- Pairagachha Location in West Bengal, India Pairagachha Pairagachha (India)
- Coordinates: 22°42′48″N 88°15′39″E﻿ / ﻿22.7134°N 88.2608°E
- Country: India
- State: West Bengal
- District: Hooghly
- Elevation: 12 m (39 ft)

Population (2011)
- • Total: 4,703

Languages
- • Official: Bengali, English
- Time zone: UTC+5:30 (IST)
- Vehicle registration: WB
- Website: wb.gov.in

= Pairagachha =

Pairagachha is a census town in Chanditala II CD Block in Srirampore subdivision of Hooghly district in the Indian state of West Bengal.

==Geography==

===Location===
Pairagachha is located at . It has an average elevation of 12 m.

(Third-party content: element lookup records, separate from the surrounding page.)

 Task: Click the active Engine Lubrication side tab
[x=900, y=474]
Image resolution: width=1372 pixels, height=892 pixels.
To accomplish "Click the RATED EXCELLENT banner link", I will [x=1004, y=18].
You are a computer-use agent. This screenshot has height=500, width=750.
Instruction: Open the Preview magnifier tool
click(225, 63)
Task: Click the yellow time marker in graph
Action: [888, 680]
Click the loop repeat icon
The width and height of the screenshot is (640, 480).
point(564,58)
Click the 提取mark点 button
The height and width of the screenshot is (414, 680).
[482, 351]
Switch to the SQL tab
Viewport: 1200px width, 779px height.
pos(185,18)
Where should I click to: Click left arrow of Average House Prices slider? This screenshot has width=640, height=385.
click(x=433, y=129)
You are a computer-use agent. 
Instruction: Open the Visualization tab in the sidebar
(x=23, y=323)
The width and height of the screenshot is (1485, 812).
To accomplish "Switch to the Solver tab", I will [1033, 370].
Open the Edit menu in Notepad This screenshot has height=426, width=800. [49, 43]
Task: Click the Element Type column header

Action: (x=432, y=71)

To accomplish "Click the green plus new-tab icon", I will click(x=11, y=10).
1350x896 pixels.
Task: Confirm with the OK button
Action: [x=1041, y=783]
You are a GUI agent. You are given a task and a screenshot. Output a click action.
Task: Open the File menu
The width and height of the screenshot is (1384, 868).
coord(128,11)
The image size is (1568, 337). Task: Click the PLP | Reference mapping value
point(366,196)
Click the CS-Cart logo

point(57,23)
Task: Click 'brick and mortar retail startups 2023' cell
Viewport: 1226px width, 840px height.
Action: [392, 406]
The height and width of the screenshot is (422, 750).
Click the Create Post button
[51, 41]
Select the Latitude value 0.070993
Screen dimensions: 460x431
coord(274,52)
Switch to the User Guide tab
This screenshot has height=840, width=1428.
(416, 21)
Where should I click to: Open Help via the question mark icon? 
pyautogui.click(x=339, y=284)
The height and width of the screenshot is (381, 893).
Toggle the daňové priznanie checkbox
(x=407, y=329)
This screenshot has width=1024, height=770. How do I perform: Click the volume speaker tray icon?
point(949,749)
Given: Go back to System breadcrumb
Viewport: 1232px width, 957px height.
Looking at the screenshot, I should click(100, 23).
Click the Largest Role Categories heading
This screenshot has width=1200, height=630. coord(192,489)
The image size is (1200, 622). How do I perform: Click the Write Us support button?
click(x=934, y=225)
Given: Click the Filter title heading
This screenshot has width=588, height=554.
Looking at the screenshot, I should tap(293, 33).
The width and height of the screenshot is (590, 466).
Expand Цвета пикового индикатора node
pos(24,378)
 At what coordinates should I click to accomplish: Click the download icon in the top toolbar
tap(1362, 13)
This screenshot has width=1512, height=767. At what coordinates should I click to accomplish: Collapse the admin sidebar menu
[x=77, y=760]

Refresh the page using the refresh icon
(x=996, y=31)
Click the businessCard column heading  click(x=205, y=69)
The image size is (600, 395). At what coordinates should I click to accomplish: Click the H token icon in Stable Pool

Kharsarai, Tisa, Kapashanria, Jaykrishnapur, Purba Tajpur, Begampur, Baksa, Panchghara, Chikrand, Janai, Pairagachha, Naiti, Barijhati, Garalgachha and Krishnapur, all the census towns form a series from the northern part of Chanditala II CD Block to its southern part. The only municipality in the area, Dankuni, located outside the CD Block, occupies the south-east corner of the entire cluster.

===Urbanisation===
Srirampore subdivision is the most urbanized of the subdivisions in Hooghly district. 73.13% of the population in the subdivision is urban and 26.88% is rural. The subdivision has 6 municipalities and 34 census towns. The municipalities are: Uttarpara Kotrung Municipality, Konnagar Municipality, Serampore Municipality, Baidyabati Municipality, Rishra Municipality and Dankuni Municipality. Amongst the CD Blocks in the subdivision, Uttarapara Serampore (census towns shown in a separate map) had 76% urban population, Chanditala I 42%, Chanditala II 69% and Jangipara 7% (census towns shown in the map above). All places marked in the map are linked in the larger full screen map.

===Gram panchayat===
Villages and census towns in Chanditala gram panchayat are: Bamandanga, Benipur, Chanditala, Kalachhara and Pairagachha.

==Demographics==
As per 2011 Census of India Pairagachha had a population of 4,703 of which 2,350 (50%) were males and 2,353 (50%) females. Population below 6 years was 393. The number of literates in Pairagachha was 3,844 (89.19% of the population over 6 years).

As of 2001 India census, Pairagachha had a population of 4,350. Males constitute 50% of the population and females 50%. Pairagachha has an average literacy rate of 80%, higher than the national average of 59.5%: male literacy is 86%, and female literacy is 75%. In Pairagachha, 9% of the population is under 6 years of age.

===Dankuni Urban Agglomeration===
As per the 2011 census, Dankuni Urban Agglomeration includes: Dankuni (M), Purba Tajpur (CT), Kharsarai (CT), Begampur (CT), Chikrand (CT), Pairagachha (CT), Barijhati (CT), Garalgachha (CT), Krishnapur (CT), Baruipara (CT), Borai (CT), Nawapara (CT), Basai (CT), Gangadharpur (CT), Manirampur (CT), Janai (CT), Kapashanria (CT), Jaykrishnapur (CT), Tisa (CT), Baksa (CT), Panchghara (CT) and Naiti (CT).

== Transport ==
The nearest railway stations are Gobra railway station and Janai Road railway station on the Howrah-Bardhaman chord line, which is a part of the Kolkata Suburban Railway system.